CommitLLM: Cryptographic Provenance Protocol Enables Verifiable LLM Inference
Key Takeaways
- ▸CommitLLM provides cryptographic proof that LLM providers run claimed models, closing a significant trust gap in production deployments
- ▸The protocol achieves practical overhead (1.3 ms/token for routine audit on Llama 70B) by deferring expensive verification to challenges rather than requiring continuous proof
- ▸The design honestly delineates exact vs. approximate verification boundaries rather than claiming uniform end-to-end exactness, with upgradable tiers for different security requirements
Summary
Researchers have introduced CommitLLM, a cryptographic commit-and-audit protocol that addresses a critical trust gap in LLM serving: users currently have no cryptographic proof that their LLM provider actually ran the model they claim to use. The protocol works by having providers return compact cryptographic receipts during normal GPU inference, which verifiers can then check on CPU using only the public model weights.
CommitLLM operates between two unsatisfying extremes: statistical heuristics that provide evidence but not exact verification (which determined providers can game), and zero-knowledge proofs that offer strong guarantees but remain impractical at production scale. The new approach uses a commit-once, verify-on-challenge design where the provider commits during normal inference and expensive verification work only occurs when challenged. Testing on Llama 70B shows routine audit adds just 1.3 ms/token overhead, with full audit verification taking ~10 ms per token.

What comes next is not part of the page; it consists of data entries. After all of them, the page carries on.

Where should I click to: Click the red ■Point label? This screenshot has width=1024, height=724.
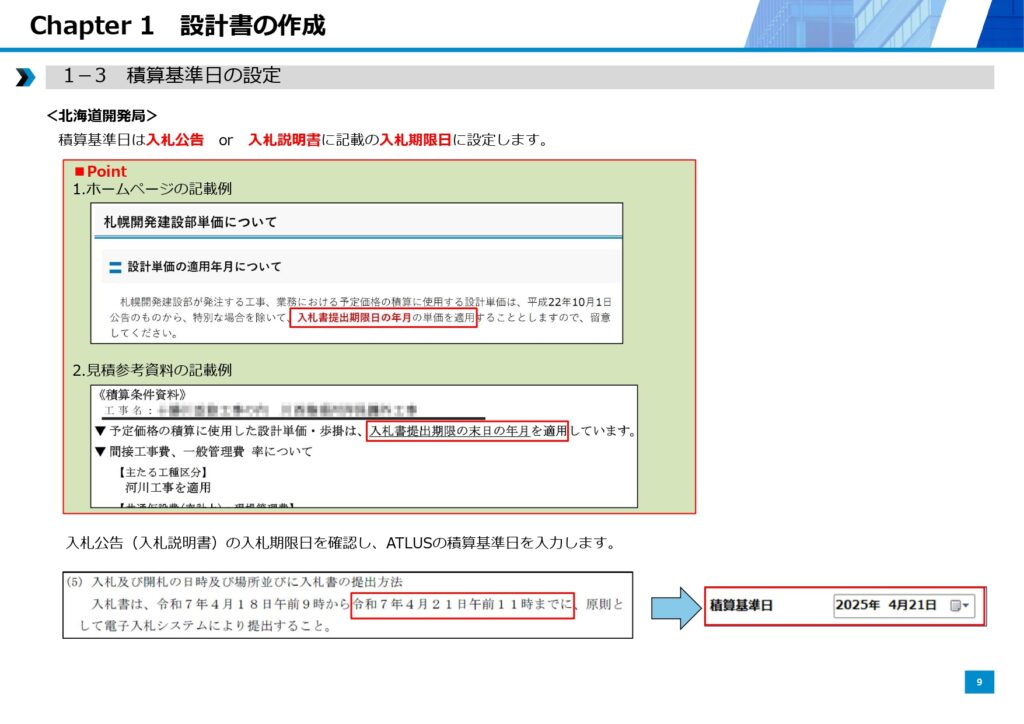click(100, 172)

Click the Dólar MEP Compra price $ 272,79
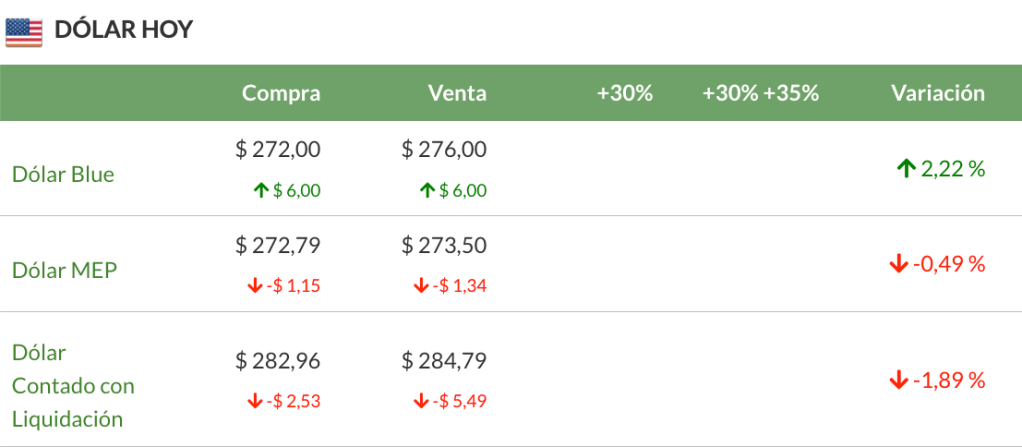[x=278, y=244]
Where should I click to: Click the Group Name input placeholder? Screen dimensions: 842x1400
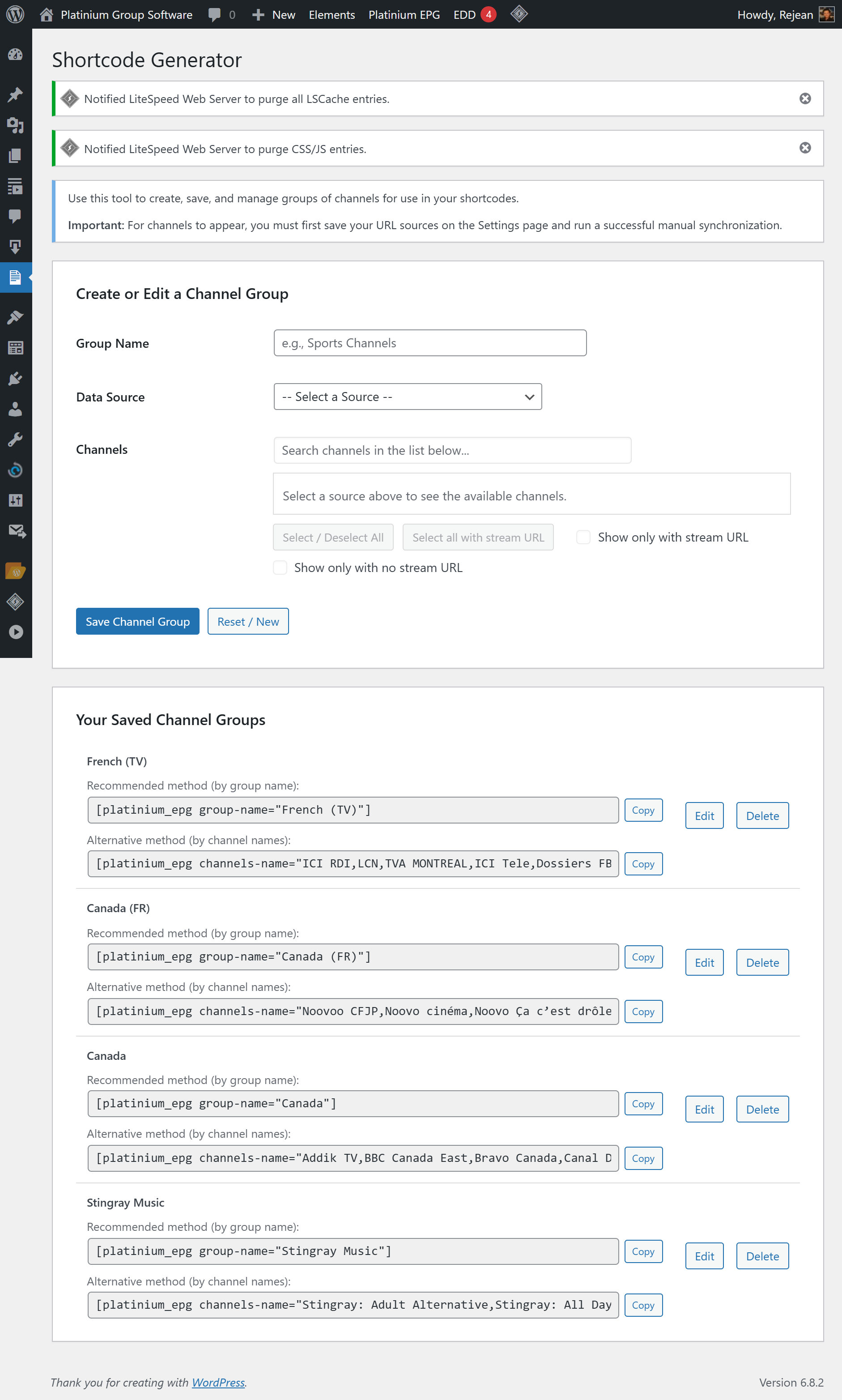430,343
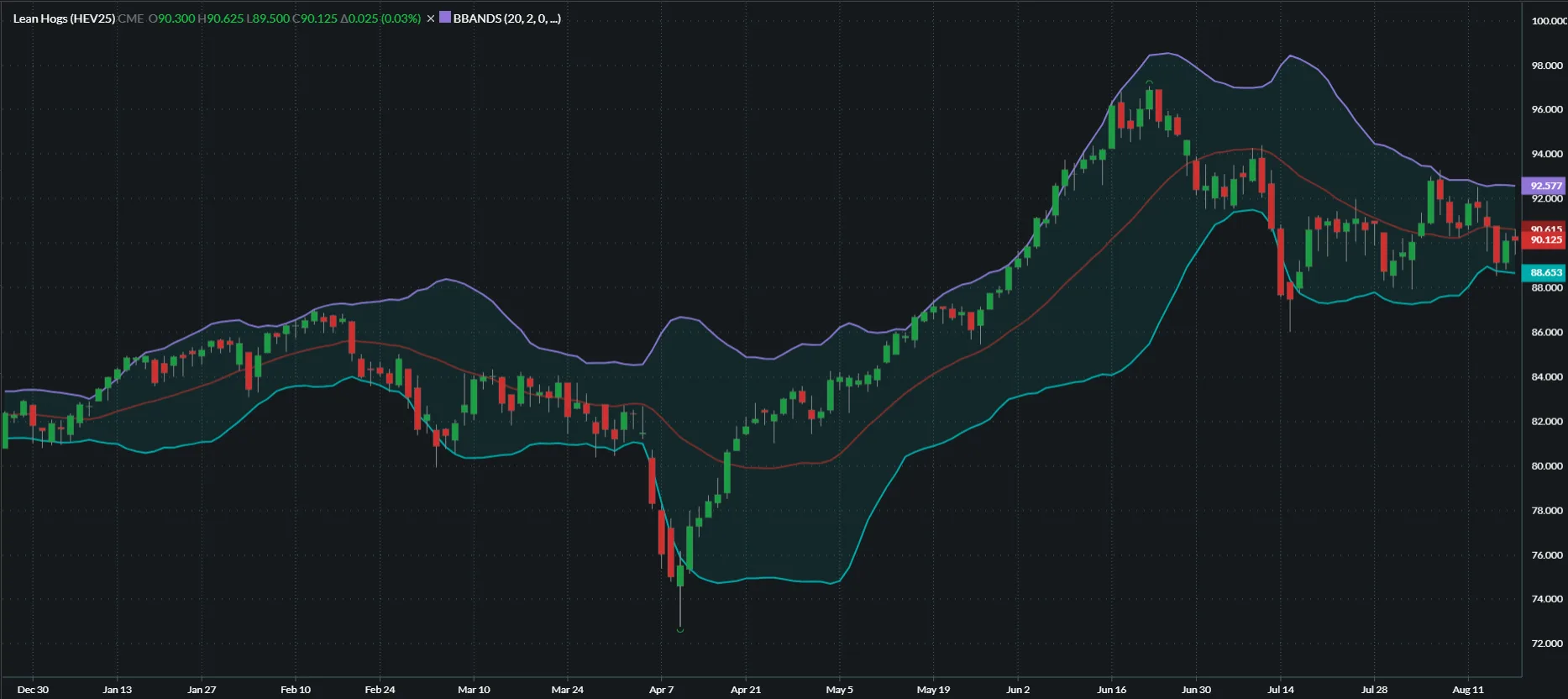Click the low marker below the April 7 wick

point(680,629)
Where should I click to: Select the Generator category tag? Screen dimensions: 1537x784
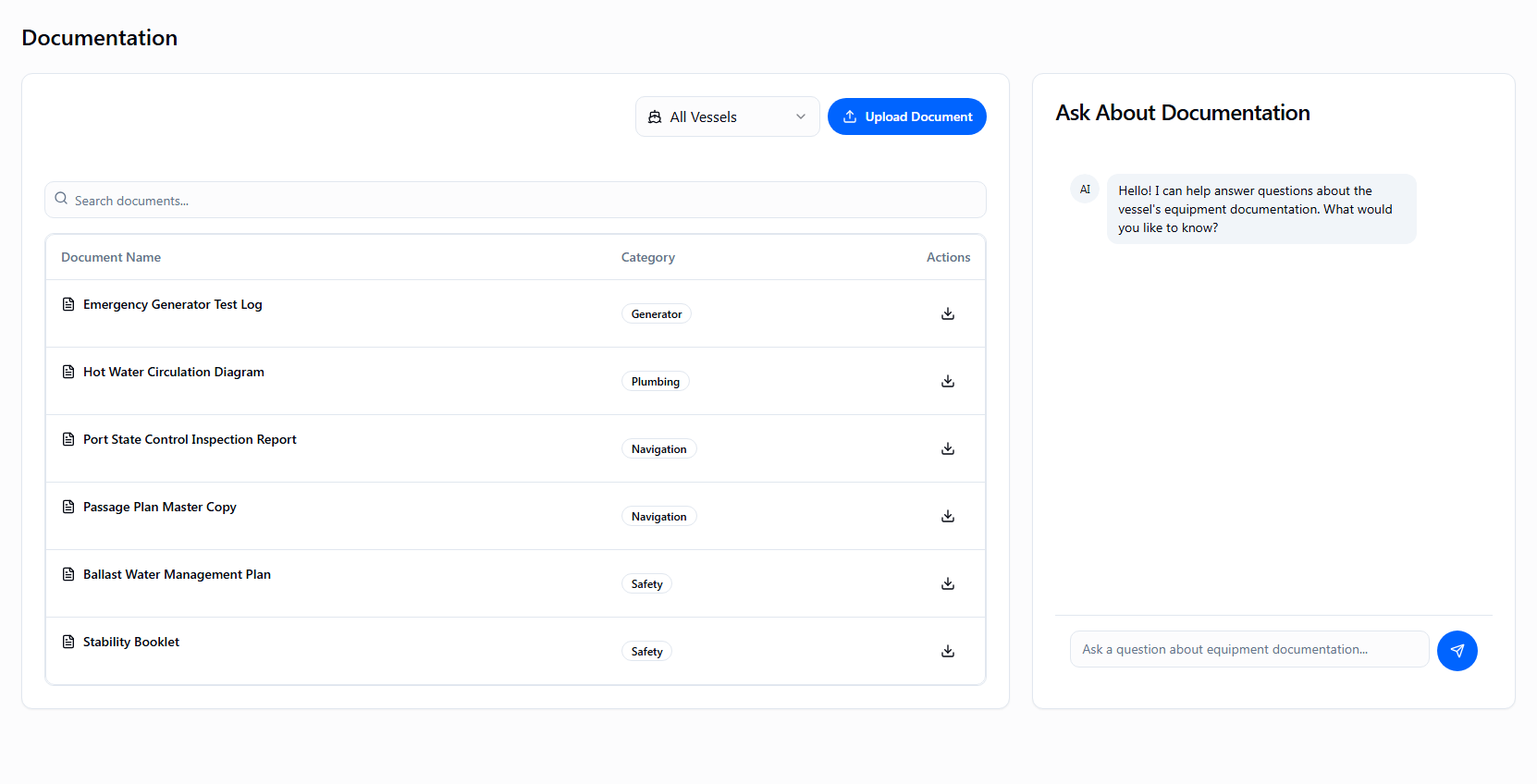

The protocol explicitly delineates what is verified exactly versus approximately, with commitment-bound end-to-end verification for linear layers using Freivalds checks, canonical replay for nonlinear components, and a statistical sampling approach for prefix key-value state in routine mode. Deep audit mode can upgrade to full exact verification when stakes are higher, using the same commitment receipt.
Editorial Opinion
CommitLLM represents important progress on a neglected but critical problem: we currently have no cryptographic assurance that LLM providers actually run the models they claim. The protocol's pragmatic design—sitting between impractical zero-knowledge proofs and insufficient statistical audits—could make verifiable inference deployable at scale. The explicit honesty about approximate versus exact verification is refreshing, though the ongoing non-reproducibility of GPU attention computations highlights fundamental challenges in fully deterministic AI verification.